Figure 4

Activation of Xenopus unfertilized eggs by bp(V), a potent inhibitor of PTEN. (A) Shown are representative photographs of Xenopus eggs before and after 20-min treatment with 200 μM bp(V). (B) The occurrence of cortical contraction as a function of time was monitored in Xenopus eggs that had been treated with sperm alone (sperm, open squares), 200 μM bp(V) alone (bp(V), open circles), sperm plus pre-injected 10 μM LY294002 (sperm + LY, closed squares), or 200 μM bp(V) plus pre-injected 10 μM LY294002 (bp(V) + LY, closed circles). (C) Xenopus eggs that had been treated with or without 200 μM bp(V) and 10 μM LY294002 for 30 min were subjected to extraction of the membrane fractions.
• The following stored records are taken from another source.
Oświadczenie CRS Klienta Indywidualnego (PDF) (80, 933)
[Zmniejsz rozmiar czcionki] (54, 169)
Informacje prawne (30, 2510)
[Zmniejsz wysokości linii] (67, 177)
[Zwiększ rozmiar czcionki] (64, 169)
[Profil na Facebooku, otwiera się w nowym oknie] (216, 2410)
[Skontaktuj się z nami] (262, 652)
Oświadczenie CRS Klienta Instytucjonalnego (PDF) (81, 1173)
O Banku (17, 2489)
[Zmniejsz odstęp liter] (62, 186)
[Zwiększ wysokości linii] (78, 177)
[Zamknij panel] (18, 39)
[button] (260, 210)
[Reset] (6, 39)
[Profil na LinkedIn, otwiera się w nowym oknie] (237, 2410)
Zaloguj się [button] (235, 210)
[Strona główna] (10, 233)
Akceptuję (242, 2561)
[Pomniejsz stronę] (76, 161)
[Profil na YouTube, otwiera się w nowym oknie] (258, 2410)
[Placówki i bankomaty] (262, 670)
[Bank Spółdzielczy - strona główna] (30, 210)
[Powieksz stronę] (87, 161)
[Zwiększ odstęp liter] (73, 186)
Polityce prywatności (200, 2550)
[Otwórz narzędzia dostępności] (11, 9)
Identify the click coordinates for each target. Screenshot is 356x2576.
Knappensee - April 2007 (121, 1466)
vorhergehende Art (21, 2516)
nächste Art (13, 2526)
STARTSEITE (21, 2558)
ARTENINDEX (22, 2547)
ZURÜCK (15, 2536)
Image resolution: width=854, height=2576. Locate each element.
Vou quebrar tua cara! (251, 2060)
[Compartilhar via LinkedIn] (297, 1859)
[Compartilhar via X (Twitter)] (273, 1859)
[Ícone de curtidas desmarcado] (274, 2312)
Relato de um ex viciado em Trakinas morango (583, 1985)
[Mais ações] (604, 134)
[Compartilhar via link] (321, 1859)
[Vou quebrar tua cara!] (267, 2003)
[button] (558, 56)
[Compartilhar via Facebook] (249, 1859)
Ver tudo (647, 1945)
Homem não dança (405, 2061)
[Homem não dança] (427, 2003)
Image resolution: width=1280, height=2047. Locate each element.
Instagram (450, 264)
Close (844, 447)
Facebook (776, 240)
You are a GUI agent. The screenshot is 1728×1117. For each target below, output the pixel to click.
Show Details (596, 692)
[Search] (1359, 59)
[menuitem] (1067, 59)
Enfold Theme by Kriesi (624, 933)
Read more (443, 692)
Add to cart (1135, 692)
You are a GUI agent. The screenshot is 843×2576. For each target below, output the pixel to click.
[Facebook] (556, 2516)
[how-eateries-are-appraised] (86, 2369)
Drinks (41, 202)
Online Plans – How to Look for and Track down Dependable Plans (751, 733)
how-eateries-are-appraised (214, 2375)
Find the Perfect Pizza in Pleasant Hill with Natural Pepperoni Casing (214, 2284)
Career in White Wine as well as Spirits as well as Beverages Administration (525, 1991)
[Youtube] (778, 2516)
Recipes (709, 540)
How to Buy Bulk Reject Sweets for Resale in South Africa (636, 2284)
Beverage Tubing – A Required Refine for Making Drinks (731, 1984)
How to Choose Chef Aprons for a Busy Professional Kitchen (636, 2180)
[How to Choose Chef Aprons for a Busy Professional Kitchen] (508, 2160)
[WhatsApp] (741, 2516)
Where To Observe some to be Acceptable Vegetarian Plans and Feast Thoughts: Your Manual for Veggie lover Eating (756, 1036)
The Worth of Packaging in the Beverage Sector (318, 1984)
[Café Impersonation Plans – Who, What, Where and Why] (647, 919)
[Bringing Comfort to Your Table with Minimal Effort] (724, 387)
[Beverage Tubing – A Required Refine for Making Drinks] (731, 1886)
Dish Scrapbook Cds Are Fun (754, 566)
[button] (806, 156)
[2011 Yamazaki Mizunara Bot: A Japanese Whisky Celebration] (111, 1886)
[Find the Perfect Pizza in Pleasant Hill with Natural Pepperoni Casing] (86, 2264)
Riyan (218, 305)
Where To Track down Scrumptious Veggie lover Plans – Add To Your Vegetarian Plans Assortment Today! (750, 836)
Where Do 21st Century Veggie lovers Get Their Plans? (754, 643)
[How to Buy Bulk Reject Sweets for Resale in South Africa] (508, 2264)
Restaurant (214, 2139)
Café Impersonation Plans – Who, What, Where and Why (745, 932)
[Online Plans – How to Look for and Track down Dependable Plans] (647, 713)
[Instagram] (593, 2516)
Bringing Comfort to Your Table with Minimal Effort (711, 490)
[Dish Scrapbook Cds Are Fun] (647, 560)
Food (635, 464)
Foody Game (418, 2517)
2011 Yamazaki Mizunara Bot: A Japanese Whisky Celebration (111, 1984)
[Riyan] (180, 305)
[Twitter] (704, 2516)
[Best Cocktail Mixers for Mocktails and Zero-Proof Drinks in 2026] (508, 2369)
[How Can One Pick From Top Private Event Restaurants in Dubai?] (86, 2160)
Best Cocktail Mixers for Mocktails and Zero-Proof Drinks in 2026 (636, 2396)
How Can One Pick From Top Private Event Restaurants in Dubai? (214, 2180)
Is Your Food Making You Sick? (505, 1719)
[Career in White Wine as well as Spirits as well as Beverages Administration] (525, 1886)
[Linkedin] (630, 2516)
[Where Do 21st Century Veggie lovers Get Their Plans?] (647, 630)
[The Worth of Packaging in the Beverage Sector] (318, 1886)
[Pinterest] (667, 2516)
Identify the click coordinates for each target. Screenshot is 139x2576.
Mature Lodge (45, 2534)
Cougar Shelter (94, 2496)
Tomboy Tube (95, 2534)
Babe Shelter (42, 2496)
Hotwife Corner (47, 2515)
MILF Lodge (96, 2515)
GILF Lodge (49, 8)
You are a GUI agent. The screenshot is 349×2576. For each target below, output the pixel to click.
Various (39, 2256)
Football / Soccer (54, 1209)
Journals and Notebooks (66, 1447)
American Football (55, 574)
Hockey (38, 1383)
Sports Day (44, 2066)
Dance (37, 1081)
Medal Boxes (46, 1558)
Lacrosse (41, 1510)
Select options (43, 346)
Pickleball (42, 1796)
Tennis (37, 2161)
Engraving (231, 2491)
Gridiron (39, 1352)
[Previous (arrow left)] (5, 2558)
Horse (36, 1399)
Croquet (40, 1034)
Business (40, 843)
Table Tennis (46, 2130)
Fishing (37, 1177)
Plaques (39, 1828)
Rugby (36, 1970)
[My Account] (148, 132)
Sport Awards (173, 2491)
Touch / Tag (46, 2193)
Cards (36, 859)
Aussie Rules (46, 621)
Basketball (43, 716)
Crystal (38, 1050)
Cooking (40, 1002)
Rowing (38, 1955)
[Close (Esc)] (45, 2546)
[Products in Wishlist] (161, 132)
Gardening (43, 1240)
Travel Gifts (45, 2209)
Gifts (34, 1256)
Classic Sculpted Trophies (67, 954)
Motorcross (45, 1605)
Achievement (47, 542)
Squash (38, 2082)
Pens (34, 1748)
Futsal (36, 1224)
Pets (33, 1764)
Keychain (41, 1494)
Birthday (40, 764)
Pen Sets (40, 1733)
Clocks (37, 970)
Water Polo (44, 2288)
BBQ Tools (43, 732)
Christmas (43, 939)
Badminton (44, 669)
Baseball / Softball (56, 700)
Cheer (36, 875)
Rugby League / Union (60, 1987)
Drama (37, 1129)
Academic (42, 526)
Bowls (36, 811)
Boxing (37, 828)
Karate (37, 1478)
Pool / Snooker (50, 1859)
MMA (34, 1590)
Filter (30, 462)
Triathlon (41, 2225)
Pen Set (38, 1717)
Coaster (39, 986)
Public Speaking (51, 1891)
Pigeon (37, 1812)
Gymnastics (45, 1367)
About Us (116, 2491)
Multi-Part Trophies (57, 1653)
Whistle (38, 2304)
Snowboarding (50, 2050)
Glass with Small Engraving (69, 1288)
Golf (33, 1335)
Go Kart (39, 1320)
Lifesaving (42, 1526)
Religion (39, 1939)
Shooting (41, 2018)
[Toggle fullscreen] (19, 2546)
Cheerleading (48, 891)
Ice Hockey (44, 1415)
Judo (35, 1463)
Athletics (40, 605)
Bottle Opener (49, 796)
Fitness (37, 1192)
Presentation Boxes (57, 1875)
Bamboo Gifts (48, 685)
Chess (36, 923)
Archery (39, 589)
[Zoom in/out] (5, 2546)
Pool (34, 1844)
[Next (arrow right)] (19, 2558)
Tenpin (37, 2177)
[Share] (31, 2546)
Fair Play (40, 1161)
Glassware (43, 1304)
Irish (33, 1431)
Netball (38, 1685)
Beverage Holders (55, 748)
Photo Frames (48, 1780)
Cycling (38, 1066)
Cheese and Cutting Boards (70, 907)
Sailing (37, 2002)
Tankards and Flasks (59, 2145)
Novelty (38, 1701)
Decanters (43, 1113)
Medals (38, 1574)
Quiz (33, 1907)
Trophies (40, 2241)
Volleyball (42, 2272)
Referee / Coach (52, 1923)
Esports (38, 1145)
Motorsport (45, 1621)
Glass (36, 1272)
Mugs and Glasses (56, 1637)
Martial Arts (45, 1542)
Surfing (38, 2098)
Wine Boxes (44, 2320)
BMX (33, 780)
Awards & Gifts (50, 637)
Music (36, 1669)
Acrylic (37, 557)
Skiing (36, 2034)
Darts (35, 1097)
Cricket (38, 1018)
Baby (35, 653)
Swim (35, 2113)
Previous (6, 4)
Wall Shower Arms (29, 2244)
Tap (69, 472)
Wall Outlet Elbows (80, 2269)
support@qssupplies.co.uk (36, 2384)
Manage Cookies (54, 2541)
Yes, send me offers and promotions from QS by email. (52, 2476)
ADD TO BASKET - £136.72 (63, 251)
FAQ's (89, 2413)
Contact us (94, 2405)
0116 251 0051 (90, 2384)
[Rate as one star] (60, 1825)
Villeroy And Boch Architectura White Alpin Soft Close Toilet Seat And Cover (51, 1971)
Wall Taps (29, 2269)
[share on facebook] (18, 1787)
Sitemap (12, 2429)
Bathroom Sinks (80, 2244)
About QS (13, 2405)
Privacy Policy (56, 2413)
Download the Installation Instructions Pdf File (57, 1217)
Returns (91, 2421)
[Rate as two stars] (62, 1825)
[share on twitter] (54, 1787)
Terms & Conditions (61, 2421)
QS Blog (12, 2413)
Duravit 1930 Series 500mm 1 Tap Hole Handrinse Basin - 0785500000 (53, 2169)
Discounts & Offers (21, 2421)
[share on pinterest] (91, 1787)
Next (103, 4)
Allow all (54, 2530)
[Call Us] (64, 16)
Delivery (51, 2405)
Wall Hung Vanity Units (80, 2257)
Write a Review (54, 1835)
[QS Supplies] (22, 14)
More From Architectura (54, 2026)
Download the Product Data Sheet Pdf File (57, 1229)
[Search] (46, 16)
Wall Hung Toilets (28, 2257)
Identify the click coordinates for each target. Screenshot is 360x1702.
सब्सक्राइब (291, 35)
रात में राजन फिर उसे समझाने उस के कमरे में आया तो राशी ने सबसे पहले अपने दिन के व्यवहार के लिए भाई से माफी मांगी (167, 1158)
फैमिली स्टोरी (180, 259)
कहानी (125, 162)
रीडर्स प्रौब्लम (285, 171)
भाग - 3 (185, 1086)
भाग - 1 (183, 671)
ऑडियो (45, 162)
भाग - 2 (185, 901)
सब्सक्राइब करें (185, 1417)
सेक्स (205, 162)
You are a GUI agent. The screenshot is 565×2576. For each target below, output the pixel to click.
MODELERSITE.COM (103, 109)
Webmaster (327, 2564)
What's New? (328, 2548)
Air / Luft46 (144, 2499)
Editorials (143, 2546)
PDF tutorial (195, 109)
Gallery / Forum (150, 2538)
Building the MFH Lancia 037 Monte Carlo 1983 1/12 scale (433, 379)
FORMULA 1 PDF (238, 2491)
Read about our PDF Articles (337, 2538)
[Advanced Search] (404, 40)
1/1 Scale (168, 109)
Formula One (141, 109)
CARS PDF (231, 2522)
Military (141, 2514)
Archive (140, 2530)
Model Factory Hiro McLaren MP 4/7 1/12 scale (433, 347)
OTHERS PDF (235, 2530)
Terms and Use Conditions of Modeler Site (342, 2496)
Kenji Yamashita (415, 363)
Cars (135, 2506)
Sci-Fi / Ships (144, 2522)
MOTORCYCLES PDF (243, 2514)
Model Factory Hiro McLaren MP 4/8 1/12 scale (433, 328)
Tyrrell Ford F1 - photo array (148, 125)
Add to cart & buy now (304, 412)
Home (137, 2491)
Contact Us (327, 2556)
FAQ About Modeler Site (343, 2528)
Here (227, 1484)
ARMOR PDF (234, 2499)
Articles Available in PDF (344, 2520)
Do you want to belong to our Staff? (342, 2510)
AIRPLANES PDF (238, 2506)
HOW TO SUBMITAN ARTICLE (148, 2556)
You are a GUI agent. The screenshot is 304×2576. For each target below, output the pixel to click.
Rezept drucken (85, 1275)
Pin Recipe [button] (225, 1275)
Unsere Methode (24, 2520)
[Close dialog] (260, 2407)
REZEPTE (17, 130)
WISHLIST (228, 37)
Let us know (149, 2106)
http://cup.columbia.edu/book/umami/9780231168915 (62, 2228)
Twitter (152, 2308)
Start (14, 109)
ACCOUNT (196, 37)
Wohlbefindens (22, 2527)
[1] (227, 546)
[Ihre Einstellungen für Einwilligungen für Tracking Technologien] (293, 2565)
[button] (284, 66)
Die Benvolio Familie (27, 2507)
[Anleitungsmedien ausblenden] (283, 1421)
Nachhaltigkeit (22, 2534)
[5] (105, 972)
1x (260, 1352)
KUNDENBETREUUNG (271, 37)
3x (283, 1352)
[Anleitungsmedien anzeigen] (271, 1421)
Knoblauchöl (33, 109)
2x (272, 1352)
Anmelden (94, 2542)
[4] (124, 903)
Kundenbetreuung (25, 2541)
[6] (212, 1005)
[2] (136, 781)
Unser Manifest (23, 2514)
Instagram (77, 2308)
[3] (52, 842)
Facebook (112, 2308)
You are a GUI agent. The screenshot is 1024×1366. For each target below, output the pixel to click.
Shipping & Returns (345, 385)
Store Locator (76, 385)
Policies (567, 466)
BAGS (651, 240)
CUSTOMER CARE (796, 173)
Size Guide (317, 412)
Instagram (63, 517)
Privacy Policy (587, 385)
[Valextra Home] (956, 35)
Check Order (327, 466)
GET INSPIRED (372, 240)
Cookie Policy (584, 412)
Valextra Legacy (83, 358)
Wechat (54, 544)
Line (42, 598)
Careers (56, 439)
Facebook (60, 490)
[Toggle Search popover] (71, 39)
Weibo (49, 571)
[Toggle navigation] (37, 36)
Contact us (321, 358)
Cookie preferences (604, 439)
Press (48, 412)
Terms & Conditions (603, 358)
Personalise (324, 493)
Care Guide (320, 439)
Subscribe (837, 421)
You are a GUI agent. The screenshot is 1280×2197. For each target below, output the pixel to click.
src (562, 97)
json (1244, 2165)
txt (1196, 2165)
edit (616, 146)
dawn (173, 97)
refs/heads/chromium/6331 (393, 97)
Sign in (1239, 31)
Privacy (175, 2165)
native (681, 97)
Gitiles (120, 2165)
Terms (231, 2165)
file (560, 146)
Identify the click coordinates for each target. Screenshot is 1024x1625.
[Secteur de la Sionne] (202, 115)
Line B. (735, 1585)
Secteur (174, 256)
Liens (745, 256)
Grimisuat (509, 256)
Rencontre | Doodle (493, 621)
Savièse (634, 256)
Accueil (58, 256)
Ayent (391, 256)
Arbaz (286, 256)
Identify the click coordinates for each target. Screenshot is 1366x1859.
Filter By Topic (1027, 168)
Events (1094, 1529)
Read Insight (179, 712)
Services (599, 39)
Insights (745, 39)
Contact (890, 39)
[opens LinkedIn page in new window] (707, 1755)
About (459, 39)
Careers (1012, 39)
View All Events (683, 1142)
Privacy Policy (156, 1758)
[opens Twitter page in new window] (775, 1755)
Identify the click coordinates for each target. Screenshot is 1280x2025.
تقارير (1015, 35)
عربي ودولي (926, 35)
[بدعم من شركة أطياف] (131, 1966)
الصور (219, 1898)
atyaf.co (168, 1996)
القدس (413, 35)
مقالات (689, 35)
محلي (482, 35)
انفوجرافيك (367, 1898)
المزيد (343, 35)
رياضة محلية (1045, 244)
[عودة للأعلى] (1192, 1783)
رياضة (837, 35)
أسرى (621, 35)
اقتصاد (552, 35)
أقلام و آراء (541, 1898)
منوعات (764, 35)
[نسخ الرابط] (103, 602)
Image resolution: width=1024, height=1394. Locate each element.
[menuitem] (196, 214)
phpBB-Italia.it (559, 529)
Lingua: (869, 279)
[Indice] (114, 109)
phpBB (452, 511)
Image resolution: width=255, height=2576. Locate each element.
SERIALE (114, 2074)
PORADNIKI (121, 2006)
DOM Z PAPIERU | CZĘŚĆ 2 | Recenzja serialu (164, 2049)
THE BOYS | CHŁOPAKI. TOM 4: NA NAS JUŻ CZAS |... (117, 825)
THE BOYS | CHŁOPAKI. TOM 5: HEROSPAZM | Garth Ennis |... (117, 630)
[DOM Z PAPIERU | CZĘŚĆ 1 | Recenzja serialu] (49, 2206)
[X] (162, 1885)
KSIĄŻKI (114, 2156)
The SDS-solubilized membrane extracts (500 μg per lane) were analyzed for tyrosine phosphorylation of Src as in Figure 1A. (D) Purified Src was pretreated with several phospholipids at the indicated concentrations (0-100 μM) and subjected to in vitro kinase assays as described in "Methods". Autophosphorylation of Src was analyzed by immunoblotting of the reaction mixtures with the phosphorylated tyrosine-419-specific antibody. Shown on the left are representative immunoblotting data. Results shown in the right are the mean ± s.e.m. of four independent experiments (at 100 μM of each phospholipids). *P < 0.01 compared with levels in the control. Src activity in the absence of phospholipids was taken as 100%.